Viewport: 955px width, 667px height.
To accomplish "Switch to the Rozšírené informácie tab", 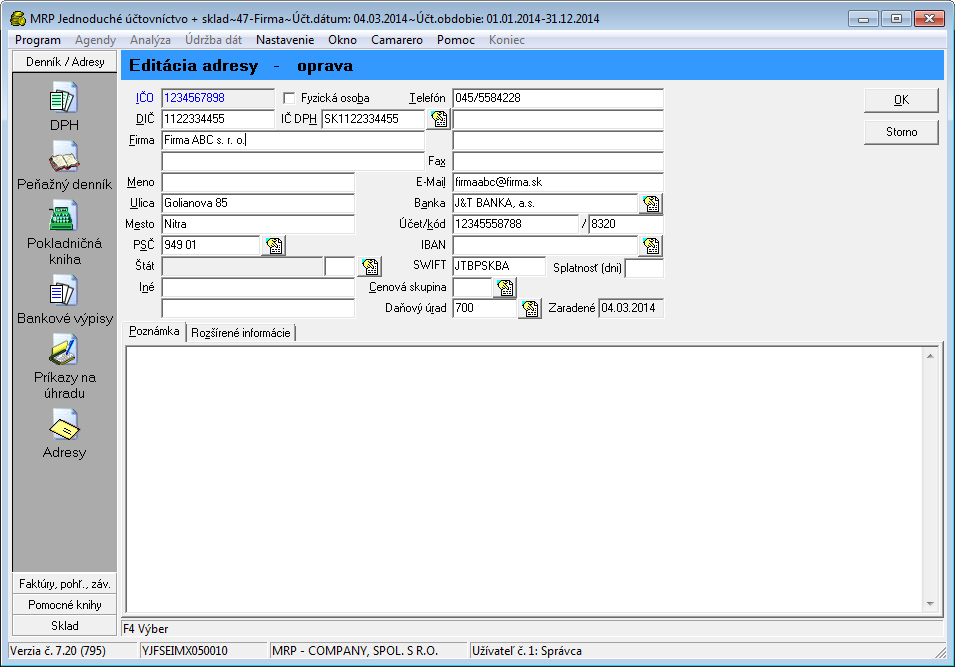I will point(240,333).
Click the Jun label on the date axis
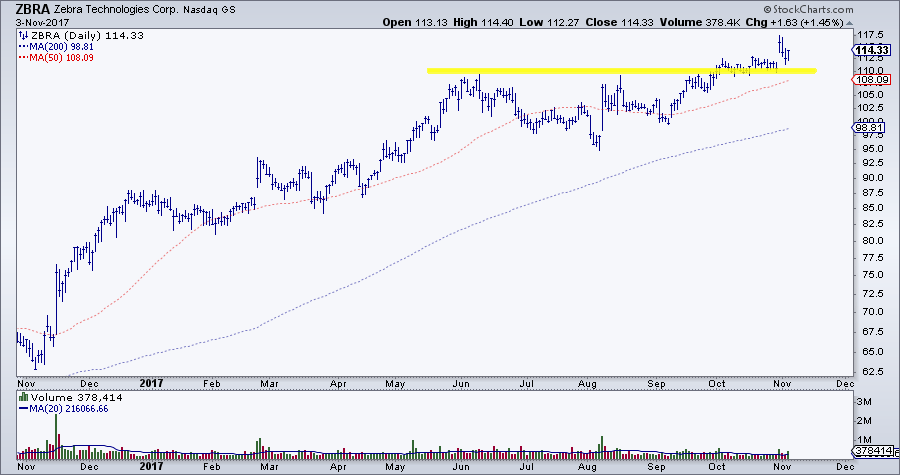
====================
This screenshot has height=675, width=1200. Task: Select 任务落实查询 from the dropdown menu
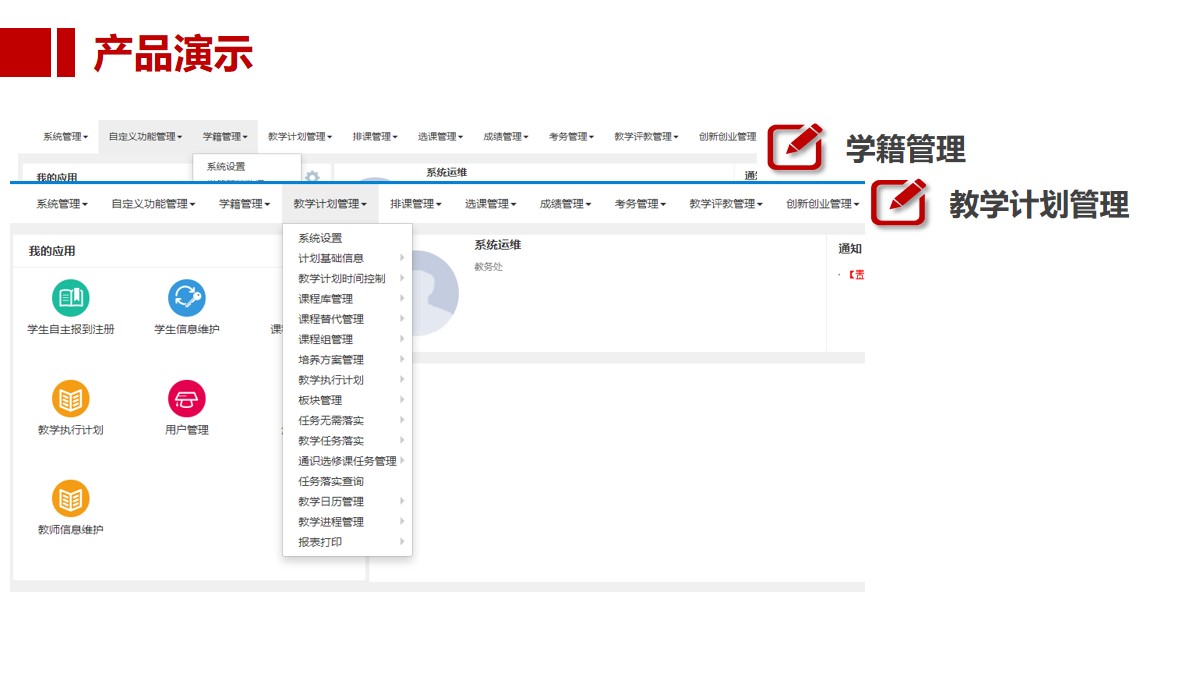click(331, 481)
====================
REQUIREMENT
Rewrite the records starting with the line with "This screenshot has" and going on through the line with "click(331, 481)", keeping the requests and multiplying every coordinate in the answers by 1.95, rounded to the nearest whole number with halves rounded up. Leave all other numbers unchanged, and omit the pictures.

FULL SOLUTION
This screenshot has height=675, width=1200. Task: Select 任务落实查询 from the dropdown menu
click(645, 938)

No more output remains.